Collected data
####

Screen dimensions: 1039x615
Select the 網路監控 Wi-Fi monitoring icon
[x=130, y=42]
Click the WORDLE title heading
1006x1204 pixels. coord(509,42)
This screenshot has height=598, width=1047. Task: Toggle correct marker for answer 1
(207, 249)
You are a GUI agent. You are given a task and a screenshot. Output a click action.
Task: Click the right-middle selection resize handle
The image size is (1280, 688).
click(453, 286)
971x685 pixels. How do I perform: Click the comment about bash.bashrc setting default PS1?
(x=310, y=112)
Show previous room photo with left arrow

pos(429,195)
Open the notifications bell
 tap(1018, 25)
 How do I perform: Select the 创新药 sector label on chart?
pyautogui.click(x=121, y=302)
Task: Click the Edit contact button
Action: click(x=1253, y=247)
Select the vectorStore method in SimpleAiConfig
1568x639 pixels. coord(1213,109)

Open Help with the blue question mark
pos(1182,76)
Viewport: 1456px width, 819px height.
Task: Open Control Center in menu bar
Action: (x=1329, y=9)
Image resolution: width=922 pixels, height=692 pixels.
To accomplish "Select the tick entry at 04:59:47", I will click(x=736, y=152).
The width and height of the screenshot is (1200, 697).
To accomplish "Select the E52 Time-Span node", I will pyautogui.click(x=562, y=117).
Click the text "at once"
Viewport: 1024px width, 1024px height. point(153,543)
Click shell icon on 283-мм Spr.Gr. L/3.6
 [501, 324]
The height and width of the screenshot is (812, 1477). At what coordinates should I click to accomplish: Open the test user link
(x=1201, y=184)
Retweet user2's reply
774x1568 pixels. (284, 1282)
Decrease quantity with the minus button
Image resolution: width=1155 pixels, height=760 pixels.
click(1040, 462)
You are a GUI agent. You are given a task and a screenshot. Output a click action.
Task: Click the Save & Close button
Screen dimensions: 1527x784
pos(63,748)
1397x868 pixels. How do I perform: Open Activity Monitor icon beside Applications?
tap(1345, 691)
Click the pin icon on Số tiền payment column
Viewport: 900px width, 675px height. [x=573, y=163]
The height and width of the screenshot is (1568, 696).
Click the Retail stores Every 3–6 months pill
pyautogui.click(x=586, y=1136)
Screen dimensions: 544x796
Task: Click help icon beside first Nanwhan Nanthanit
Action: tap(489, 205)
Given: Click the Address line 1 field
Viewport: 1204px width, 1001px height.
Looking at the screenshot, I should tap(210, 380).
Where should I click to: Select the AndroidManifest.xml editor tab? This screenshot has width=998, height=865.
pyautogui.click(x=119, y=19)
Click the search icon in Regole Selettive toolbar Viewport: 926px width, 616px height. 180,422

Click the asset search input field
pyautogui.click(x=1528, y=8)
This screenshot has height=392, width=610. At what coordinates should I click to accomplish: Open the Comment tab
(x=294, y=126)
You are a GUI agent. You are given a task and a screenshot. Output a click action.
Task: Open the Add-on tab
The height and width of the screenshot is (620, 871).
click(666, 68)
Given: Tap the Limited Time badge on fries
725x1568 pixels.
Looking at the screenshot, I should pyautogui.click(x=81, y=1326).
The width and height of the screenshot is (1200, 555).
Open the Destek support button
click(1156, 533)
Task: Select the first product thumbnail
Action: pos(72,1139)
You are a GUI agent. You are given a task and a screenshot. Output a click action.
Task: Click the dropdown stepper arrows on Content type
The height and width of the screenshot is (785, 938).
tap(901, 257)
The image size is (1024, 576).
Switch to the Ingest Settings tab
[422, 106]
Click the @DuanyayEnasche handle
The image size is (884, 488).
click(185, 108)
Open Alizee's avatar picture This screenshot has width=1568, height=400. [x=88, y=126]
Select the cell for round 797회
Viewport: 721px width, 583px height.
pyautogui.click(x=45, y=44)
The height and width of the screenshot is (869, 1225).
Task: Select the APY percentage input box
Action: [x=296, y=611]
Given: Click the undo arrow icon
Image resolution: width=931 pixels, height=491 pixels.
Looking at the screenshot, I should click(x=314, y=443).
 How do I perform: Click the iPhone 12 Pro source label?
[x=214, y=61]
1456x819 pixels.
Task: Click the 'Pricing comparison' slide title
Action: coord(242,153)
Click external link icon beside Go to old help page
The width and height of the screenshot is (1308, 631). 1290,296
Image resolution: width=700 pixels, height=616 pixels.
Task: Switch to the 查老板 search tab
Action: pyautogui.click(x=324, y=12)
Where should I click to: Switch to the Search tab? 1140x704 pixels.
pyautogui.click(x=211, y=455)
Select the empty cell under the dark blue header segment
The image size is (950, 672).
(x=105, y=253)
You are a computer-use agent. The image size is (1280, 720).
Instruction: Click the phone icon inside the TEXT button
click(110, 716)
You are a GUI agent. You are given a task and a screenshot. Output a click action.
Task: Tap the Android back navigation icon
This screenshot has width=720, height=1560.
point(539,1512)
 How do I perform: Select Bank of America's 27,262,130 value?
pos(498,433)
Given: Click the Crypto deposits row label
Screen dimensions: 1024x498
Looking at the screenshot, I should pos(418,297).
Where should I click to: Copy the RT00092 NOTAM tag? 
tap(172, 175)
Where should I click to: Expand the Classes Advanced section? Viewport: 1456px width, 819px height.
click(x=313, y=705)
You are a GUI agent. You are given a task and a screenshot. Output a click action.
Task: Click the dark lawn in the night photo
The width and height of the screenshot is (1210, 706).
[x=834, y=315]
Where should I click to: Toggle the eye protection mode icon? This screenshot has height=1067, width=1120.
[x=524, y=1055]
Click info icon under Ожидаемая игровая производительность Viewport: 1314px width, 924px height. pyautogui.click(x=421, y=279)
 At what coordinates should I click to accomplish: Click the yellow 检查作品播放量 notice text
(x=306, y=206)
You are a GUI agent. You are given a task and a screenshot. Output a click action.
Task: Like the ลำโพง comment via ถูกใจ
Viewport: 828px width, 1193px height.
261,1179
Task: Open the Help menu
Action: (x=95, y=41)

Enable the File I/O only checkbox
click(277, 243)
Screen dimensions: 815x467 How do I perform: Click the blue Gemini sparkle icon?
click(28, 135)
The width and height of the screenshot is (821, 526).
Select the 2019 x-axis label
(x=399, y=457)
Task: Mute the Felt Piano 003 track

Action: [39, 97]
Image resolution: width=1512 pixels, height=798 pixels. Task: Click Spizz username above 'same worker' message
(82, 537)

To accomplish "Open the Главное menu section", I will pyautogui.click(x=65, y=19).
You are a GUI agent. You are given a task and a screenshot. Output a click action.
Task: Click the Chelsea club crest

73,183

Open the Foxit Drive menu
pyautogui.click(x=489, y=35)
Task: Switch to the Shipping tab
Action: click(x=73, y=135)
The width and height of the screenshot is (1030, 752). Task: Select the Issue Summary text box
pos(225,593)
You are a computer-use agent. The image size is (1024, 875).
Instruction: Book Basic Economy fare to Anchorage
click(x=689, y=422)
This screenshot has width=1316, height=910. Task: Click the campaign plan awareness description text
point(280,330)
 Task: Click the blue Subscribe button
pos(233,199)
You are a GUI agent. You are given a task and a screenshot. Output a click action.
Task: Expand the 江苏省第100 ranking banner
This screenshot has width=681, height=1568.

####

What this task involves:
Nothing outside the span should appear: transcribe the lines from the one containing "Screen dimensions: 815x467" through the last line of the records.

Your response:
Screen dimensions: 815x467 How do I perform: Click the blue Gemini sparkle icon?
click(28, 135)
The width and height of the screenshot is (821, 526).
Select the 2019 x-axis label
(x=399, y=457)
Task: Mute the Felt Piano 003 track

Action: [39, 97]
Image resolution: width=1512 pixels, height=798 pixels. Task: Click Spizz username above 'same worker' message
(82, 537)

To accomplish "Open the Главное menu section", I will pyautogui.click(x=65, y=19).
You are a GUI agent. You are given a task and a screenshot. Output a click action.
Task: Click the Chelsea club crest

73,183

Open the Foxit Drive menu
pyautogui.click(x=489, y=35)
Task: Switch to the Shipping tab
Action: click(x=73, y=135)
The width and height of the screenshot is (1030, 752). Task: Select the Issue Summary text box
pos(225,593)
You are a computer-use agent. The image size is (1024, 875).
Instruction: Book Basic Economy fare to Anchorage
click(x=689, y=422)
This screenshot has width=1316, height=910. Task: Click the campaign plan awareness description text
point(280,330)
 Task: Click the blue Subscribe button
pos(233,199)
You are a GUI agent. You are given a task and a screenshot. Output a click action.
Task: Expand the 江苏省第100 ranking banner
This screenshot has width=681, height=1568.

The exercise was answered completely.